As the Trump administration continues to scale back—and in some cases eliminate—successful sex education programs, Planned Parenthood Federation of America has turned to artificial intelligence to teach teens about their bodies and ways to reduce pregnancy and the spread of sexually transmitted infections.

Roo is a bot that lets people ask questions about sex, bodies and relationships in a chatroom. It was launched in January and since debuting, it has answered more than three million anonymous questions posed primarily by high school and college students.

Reports Mother Jones:

The birth of Roo comes at an especially tumultuous time for sex education. In the past few years, the Trump administration has gutted the Teen Pregnancy Prevention Program (TPPP), an Obama-era initiative that funded evidence-based programs researching new ways to reduce and prevent teen pregnancies. Congress approved funding for TPPP in March 2010, establishing with it the Office of Adolescent Health (OAH) inside the Department of Health and Human Services [HHS]. By September that year, OAH had awarded $100 million in grants.

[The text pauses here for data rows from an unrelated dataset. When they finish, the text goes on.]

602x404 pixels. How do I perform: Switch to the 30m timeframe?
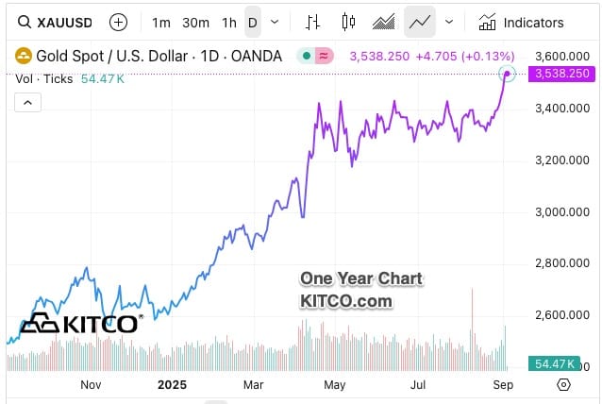[x=195, y=22]
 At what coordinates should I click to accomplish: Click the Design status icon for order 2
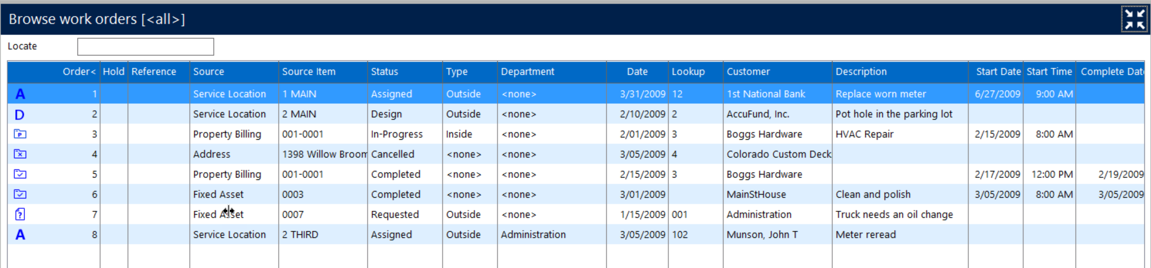pos(20,114)
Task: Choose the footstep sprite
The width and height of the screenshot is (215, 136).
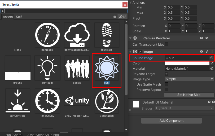Action: pyautogui.click(x=107, y=35)
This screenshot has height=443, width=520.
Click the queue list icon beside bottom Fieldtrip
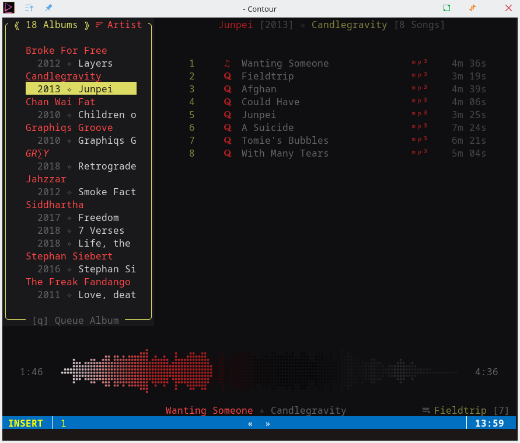click(426, 410)
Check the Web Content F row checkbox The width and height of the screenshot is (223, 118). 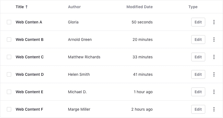tap(9, 109)
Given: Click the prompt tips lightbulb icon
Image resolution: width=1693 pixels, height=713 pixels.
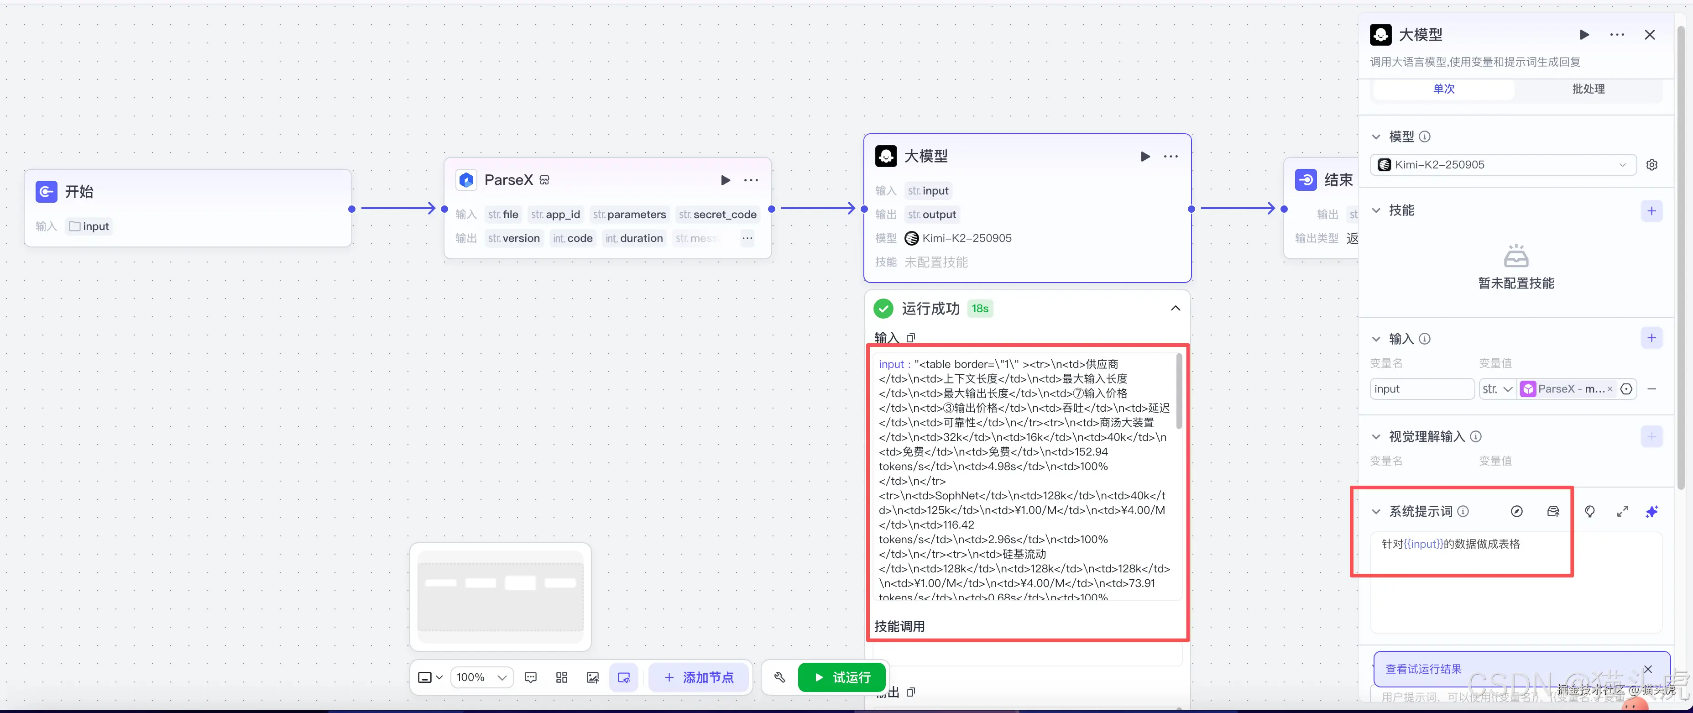Looking at the screenshot, I should 1590,511.
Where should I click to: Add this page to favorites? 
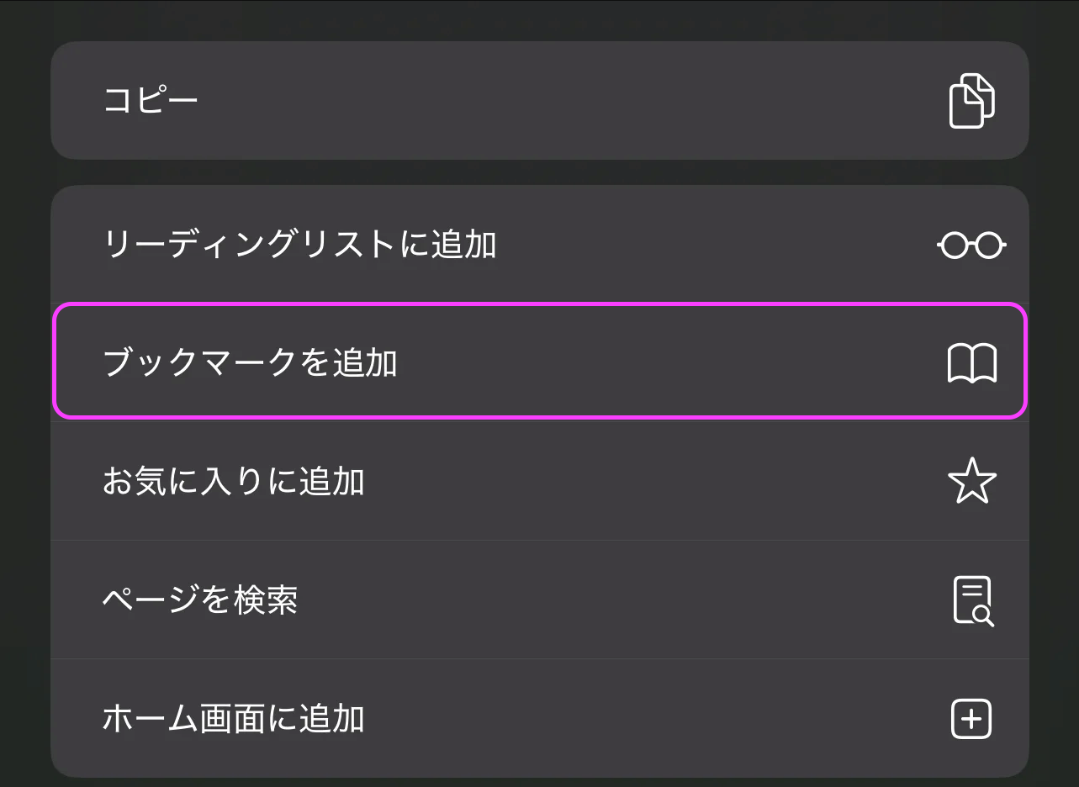[538, 482]
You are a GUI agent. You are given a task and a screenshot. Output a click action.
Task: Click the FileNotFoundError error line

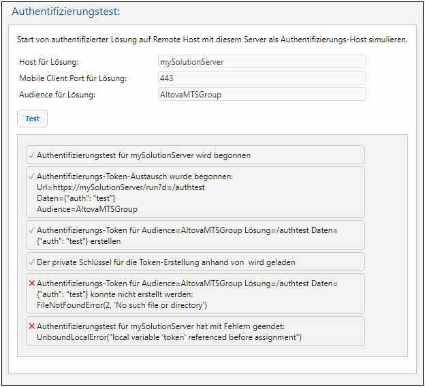122,305
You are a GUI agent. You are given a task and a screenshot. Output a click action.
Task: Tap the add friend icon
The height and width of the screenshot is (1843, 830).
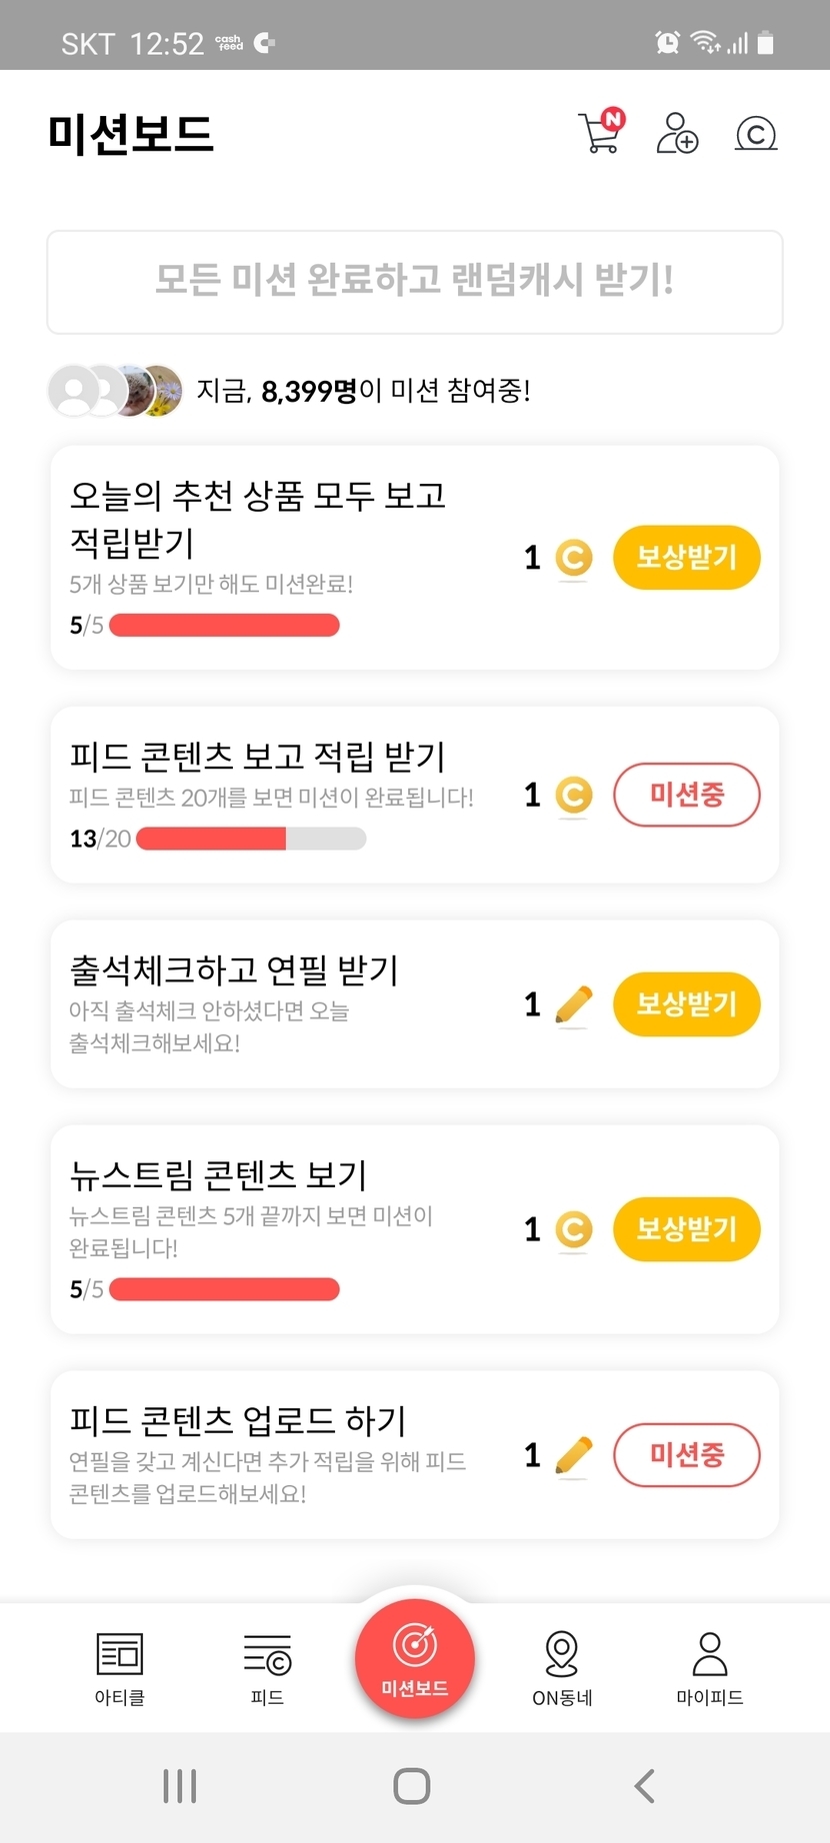(677, 133)
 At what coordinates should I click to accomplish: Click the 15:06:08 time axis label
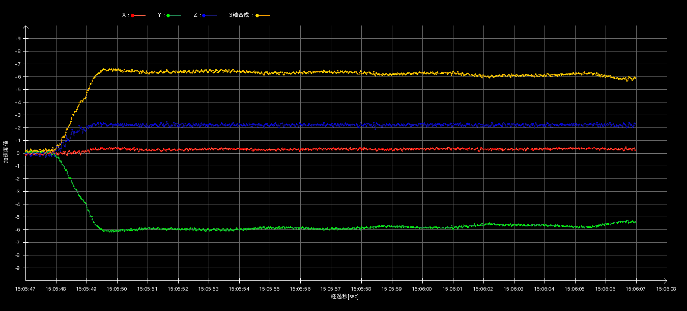click(666, 289)
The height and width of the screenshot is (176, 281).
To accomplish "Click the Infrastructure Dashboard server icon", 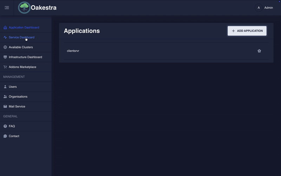I will coord(5,57).
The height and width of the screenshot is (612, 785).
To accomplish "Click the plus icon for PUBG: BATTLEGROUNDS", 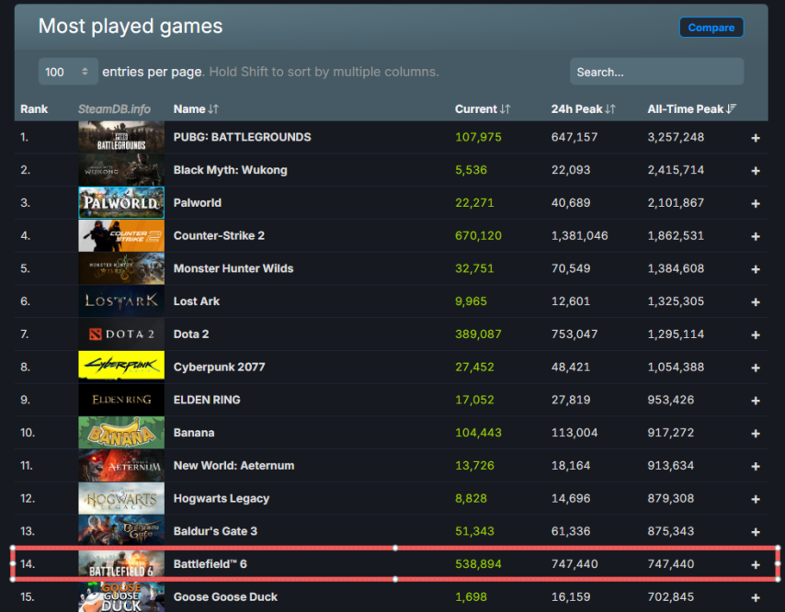I will tap(756, 138).
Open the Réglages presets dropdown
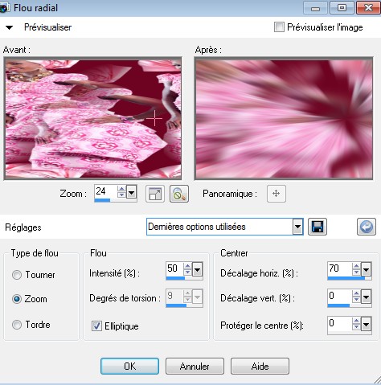This screenshot has height=385, width=381. [x=297, y=227]
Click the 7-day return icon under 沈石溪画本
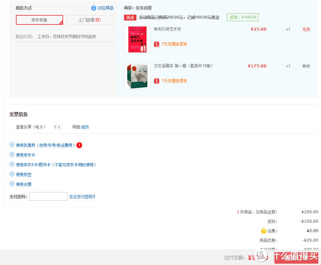 157,81
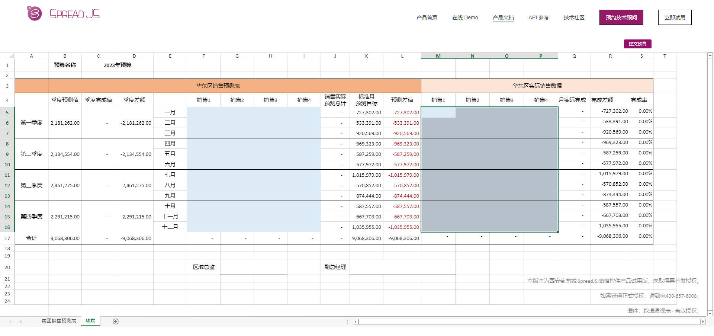Click the SpreadJS logo icon
714x336 pixels.
(34, 13)
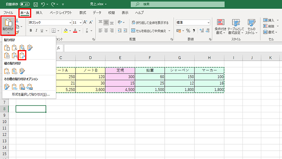Click the red font color swatch

[x=75, y=31]
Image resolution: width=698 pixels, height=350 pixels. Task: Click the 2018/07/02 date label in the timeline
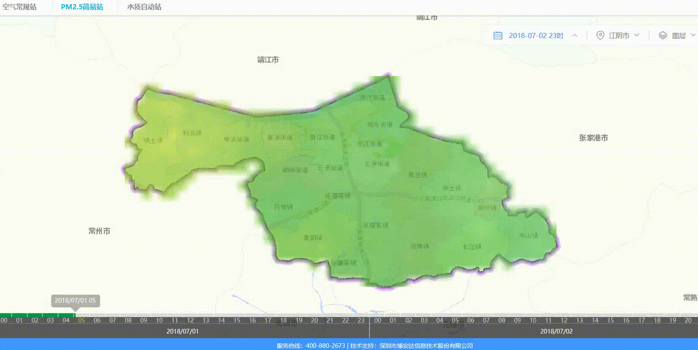point(556,331)
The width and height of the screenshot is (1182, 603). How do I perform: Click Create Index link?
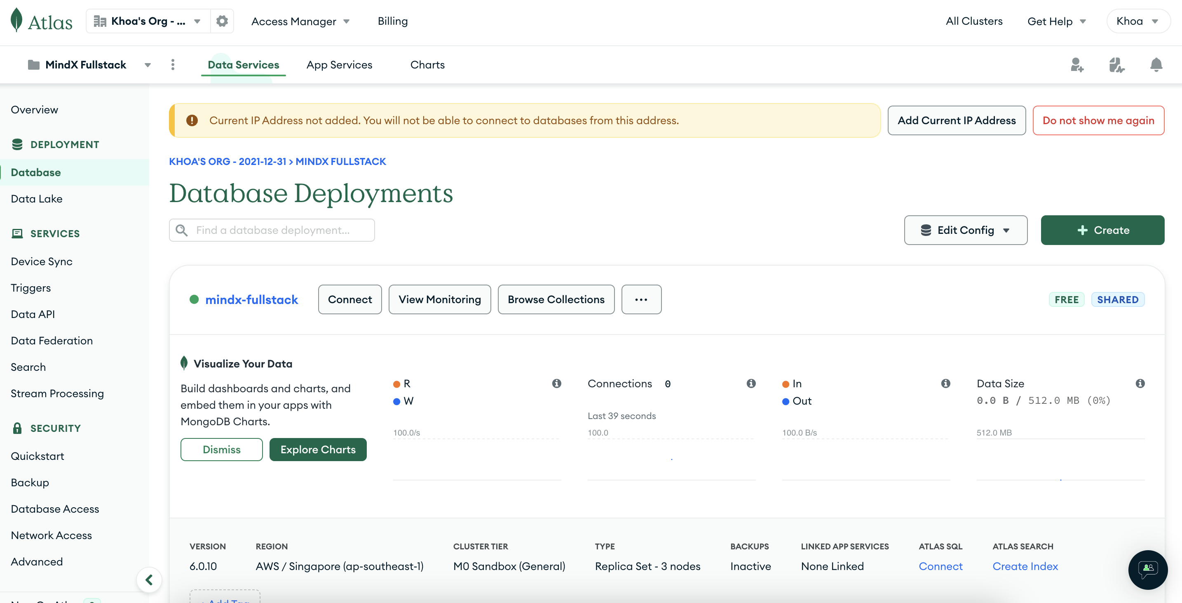(x=1025, y=566)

In addition, the HHS office for the Administration for Children and Families recently awarded more than $22 million to groups focusing on abstinence-only education. During the Obama administration, teen birth rates for Black and Latinx youth dropped to half of their 2006 levels. Now, according to Planned Parenthood’s website, “slashing funds disproportionately harms sexual violence survivors, LGBTQ teens, youth of color, rural communities and others who face barriers to care.”

Roo—which was built using artificial intelligence and natural language processing—was created to give teens a high-tech version of the anonymous question box that can be found in sex education classrooms across the nation. Topics range from menstruation to birth control to establishing sexual boundaries. 

The top five questions, says Planned Parenthood, are: What will happen if I masturbate too much? What’s the right age to have sex for the first time? How big is my penis supposed to be? How do I tell someone I like them? When are you no longer a virgin?

“They want validation that they’re normal. ‘Is this specific change normal?’ ‘Is my body normal?’” Ambreen Molitor, senior director of the digital products lab at Planned Parenthood, told Mother Jones in an interview.

There are also a high number of questions about coming out from users who identify as LGBTQ+ and live in communities that are religiously conservative. Because of queries such as these, the research team behind Roo made sure responses are nonjudgmental and phrased in a way to encourage users to make their own informed decisions as to what is best for them.

Based on the optional survey that users can fill out, Planned Parenthood reports that 78 percent were between 13 and 19 years old and about 64 percent were people of color.